• **Short task**
In the project overview below, rewrite the passage that starts "vkit is a toolkit designed for" and its feature list as a shorter bulleted list that keeps the main facts.

• **Text section**
━━━━

/vkit

a Visionary toolKIT made with peace & love

Primary LanguagePythonOtherNOASSERTION

Overview

Introduction

logo.svg

license schedule

NOTICE: Documentation is out-of-date. Will be updated in version 22.3.1.

vkit is a toolkit designed for CV (Computer Vision) developers, especially targeting document image analysis and optical character recognition workloads:

  • Supporting rich data augmentation strategies:
    • Common photometric distortion strategies such as various colorspace manipulation methods and image noise related techniques
    • ⭐ Common geometric distortion strategies such as various affine transformations and non-linear transformations (e.g. similarity MLS, camera-model based 3D surface curving, folding effect, etc.)
    • ⭐ Simultaneously transforming labeled data while performing geometric distortion. As an example, while an image was rotated, vkit will rotate the corresponding positional label (e.g. image mask, polygons) at the same time without manual intervention.
  • Supporting comprehensive data type encapsulation and the corresponding visualization:
    • Image type (encapsulation based on PIL, supporting reading/writing various image file types)
    • Labeled data type: mask, score map, box, polygon and so on
  • Industrial-grade code quality:
    • Auto-completion and type hint friendly, making it practical to be used in production
    • Matured package and dependency management
    • Automated code style enforcement (based on flake8) and static type checker (based on pyright)

━━━━

• **Supplied material**
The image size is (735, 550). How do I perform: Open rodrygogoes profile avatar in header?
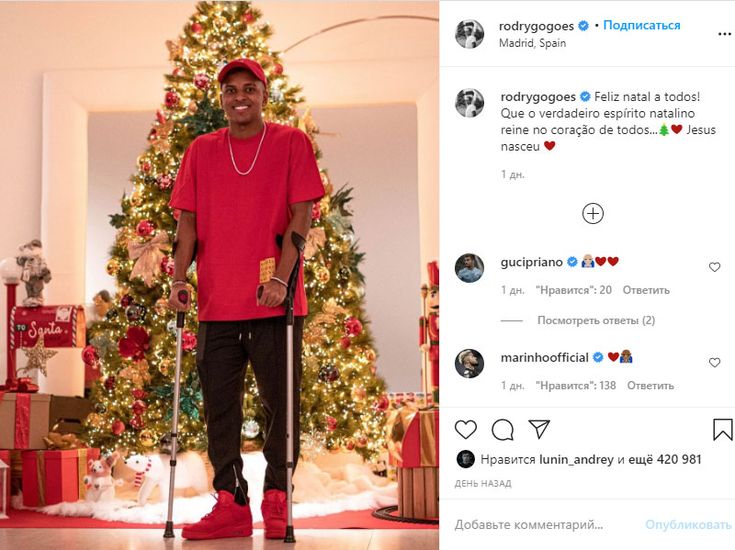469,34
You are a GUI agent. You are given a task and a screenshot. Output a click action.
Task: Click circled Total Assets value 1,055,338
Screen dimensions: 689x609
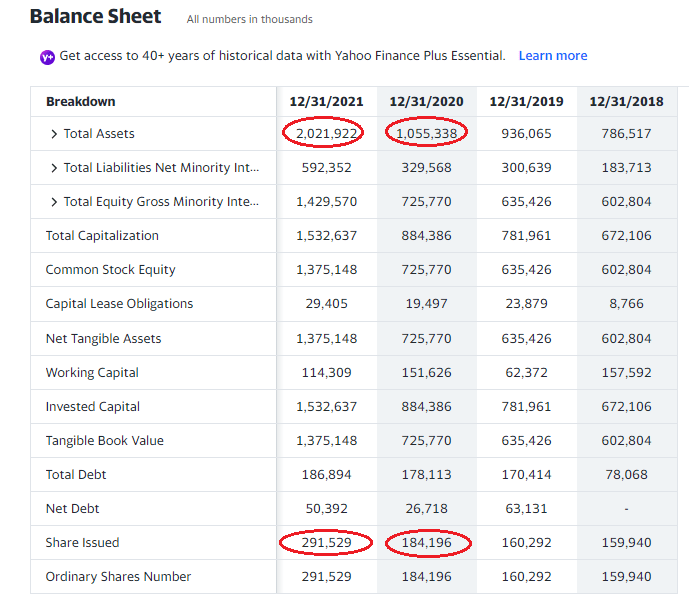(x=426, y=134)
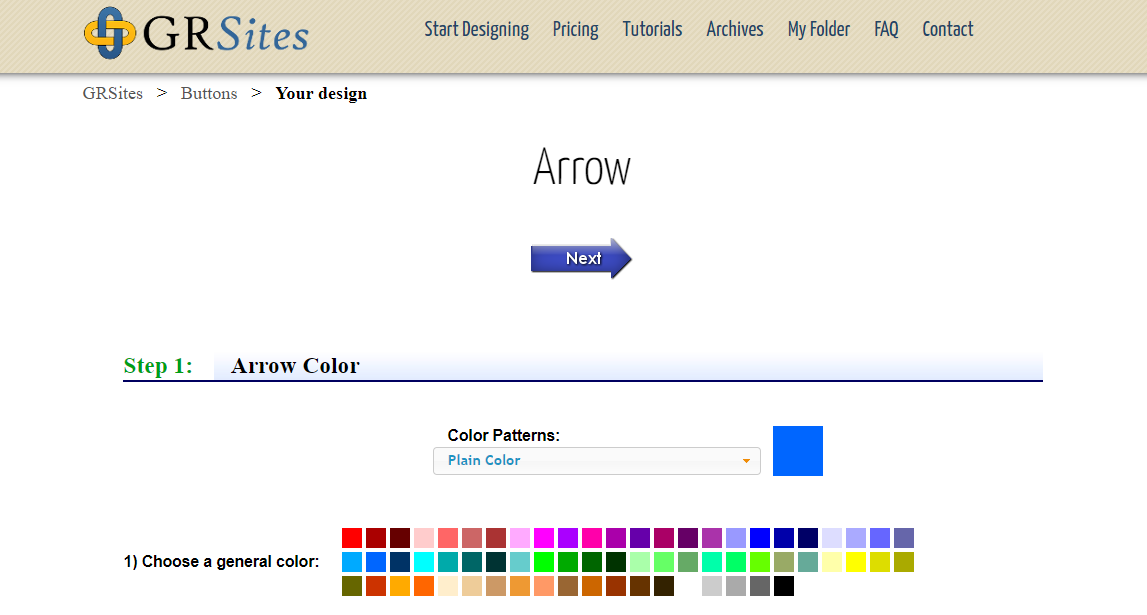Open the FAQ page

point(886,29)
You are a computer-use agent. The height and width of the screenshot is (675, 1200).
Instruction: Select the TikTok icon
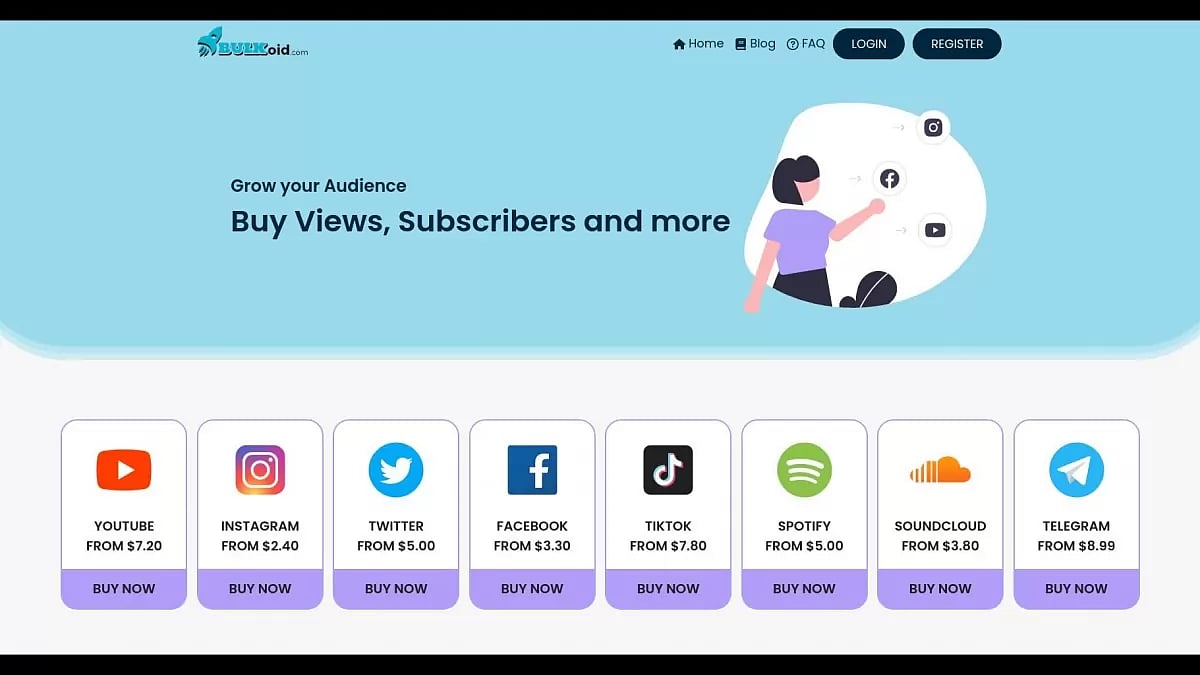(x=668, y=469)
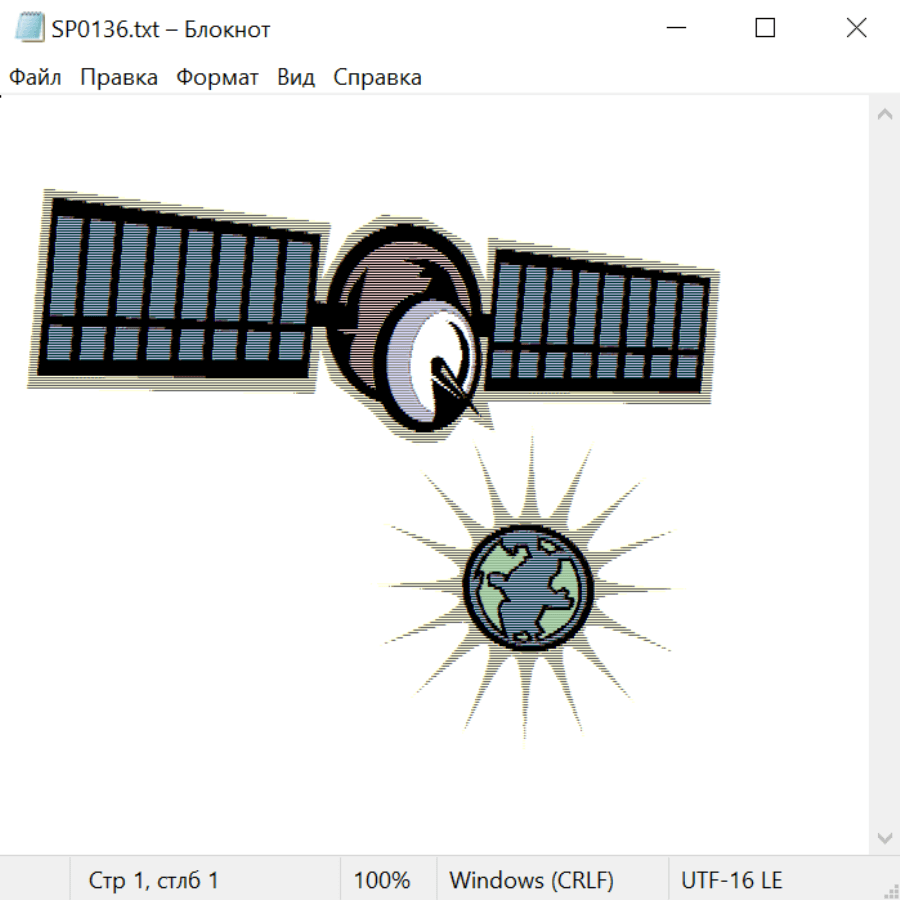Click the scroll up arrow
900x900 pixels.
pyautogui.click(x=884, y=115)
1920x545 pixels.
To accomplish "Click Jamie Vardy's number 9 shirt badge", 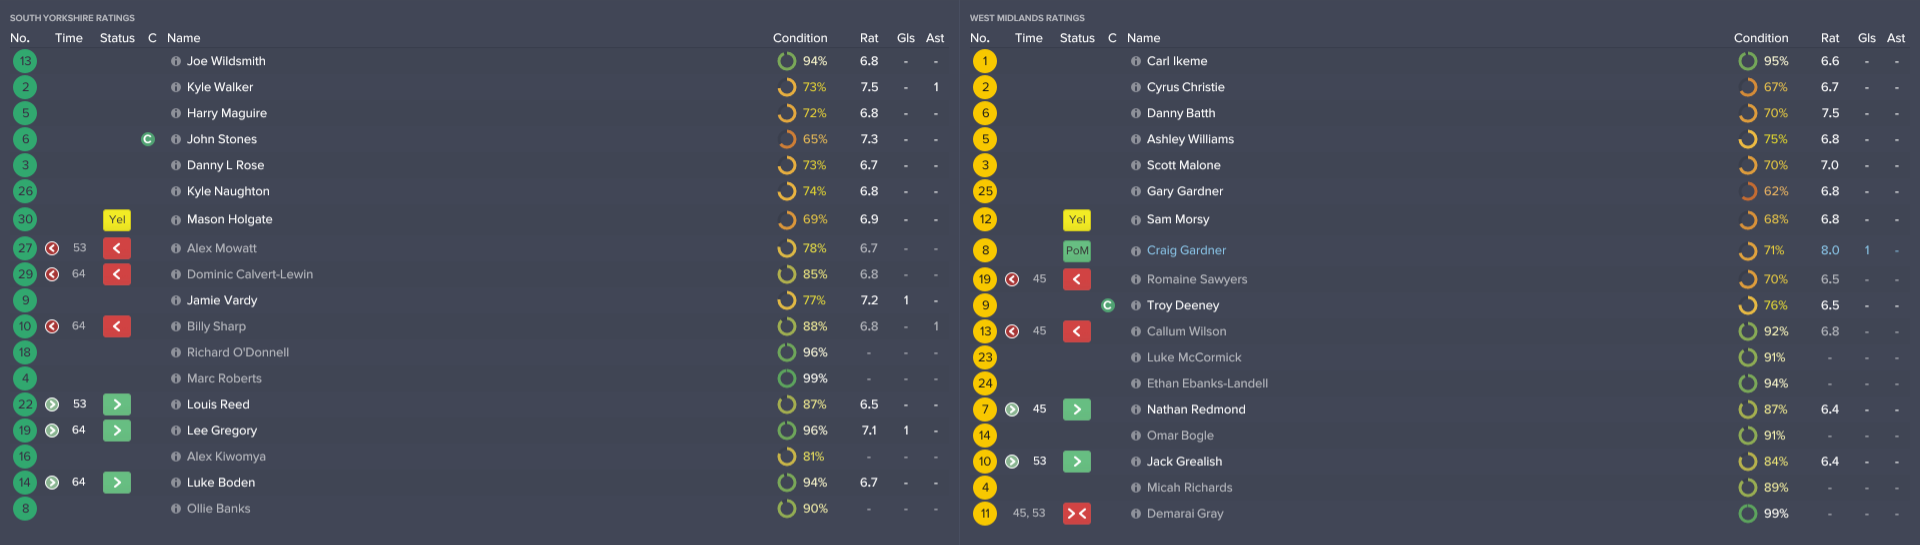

━━━━

• **Result of this exercise**
vkit is a computer vision toolkit aimed at document image analysis and OCR. It offers:
- Data augmentation:
  - Photometric distortions, such as colorspace changes and image noise.
  - Geometric distortions, both affine and non-linear, such as similarity MLS, 3D surface curving and folding.
  - Automatic transformation of positional labels, such as masks and polygons, along with the image.
- Data types with visualization:
  - An image type based on PIL that reads and writes many file formats.
  - Label types such as mask, score map, box and polygon.
- Industrial-grade code:
  - Support for auto-completion and type hints.
  - Mature package and dependency management.
  - Automated style checks with flake8 and type checks with pyright.